◆ WHAT IS EXPECTED ◆
Reproduce the records verbatim from their first line up to and including the line with "renderer-select: 水银回放引擎（仅软件渲染） is".

Records taken from a dataset
%%

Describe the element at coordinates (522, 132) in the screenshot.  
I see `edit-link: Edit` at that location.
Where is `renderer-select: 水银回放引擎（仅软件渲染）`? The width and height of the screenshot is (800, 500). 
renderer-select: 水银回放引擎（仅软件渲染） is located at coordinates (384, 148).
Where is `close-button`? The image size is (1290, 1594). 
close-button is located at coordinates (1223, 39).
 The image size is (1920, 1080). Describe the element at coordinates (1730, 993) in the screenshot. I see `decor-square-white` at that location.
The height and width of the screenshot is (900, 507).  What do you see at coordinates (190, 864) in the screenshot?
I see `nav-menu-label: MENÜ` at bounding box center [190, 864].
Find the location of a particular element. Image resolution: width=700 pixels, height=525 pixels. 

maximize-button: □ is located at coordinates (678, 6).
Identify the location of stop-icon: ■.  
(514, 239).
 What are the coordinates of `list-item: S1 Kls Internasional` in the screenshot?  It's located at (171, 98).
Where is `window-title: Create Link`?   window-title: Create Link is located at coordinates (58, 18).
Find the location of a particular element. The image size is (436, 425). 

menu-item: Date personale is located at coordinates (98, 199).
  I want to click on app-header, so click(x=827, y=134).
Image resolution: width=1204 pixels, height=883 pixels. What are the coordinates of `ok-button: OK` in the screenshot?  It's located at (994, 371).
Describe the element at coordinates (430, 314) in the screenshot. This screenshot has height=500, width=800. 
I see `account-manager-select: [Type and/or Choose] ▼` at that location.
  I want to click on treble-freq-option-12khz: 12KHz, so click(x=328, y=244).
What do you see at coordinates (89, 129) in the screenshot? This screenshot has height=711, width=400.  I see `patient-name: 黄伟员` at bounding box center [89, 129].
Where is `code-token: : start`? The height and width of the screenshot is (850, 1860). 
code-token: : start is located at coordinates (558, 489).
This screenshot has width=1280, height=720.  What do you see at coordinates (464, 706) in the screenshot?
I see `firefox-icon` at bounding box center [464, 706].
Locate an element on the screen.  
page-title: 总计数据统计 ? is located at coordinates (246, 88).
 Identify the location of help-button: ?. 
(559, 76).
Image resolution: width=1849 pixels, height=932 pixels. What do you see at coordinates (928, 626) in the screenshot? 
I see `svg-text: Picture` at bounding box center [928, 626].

%%

◆ SOLUTION TO THE PROBLEM ◆
Describe the element at coordinates (522, 132) in the screenshot.  
I see `edit-link: Edit` at that location.
Where is `renderer-select: 水银回放引擎（仅软件渲染）`? The width and height of the screenshot is (800, 500). 
renderer-select: 水银回放引擎（仅软件渲染） is located at coordinates (384, 148).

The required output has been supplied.